* **演習用入力データ**

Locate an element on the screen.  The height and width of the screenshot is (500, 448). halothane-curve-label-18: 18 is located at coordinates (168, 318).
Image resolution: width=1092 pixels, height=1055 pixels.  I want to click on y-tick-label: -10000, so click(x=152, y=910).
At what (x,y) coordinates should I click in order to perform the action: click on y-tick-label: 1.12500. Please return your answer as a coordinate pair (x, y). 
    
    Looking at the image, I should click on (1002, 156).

==

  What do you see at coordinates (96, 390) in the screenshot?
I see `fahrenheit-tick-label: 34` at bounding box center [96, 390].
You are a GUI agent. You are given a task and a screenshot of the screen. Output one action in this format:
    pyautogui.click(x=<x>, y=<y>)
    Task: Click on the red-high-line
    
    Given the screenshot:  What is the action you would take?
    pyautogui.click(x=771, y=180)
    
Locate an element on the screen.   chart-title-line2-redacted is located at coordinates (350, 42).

* **指示**
「You are a GUI」を含む行から「coordinates (350, 42).」を含む行までを、「GUI agent」を「GUI operator」に置き換えて書き出してください。それ以外の部分は一切変更しないでください。

* **解答例**
You are a GUI operator. You are given a task and a screenshot of the screen. Output one action in this format:
    pyautogui.click(x=<x>, y=<y>)
    Task: Click on the red-high-line
    
    Given the screenshot:  What is the action you would take?
    pyautogui.click(x=771, y=180)
    
Locate an element on the screen.   chart-title-line2-redacted is located at coordinates (350, 42).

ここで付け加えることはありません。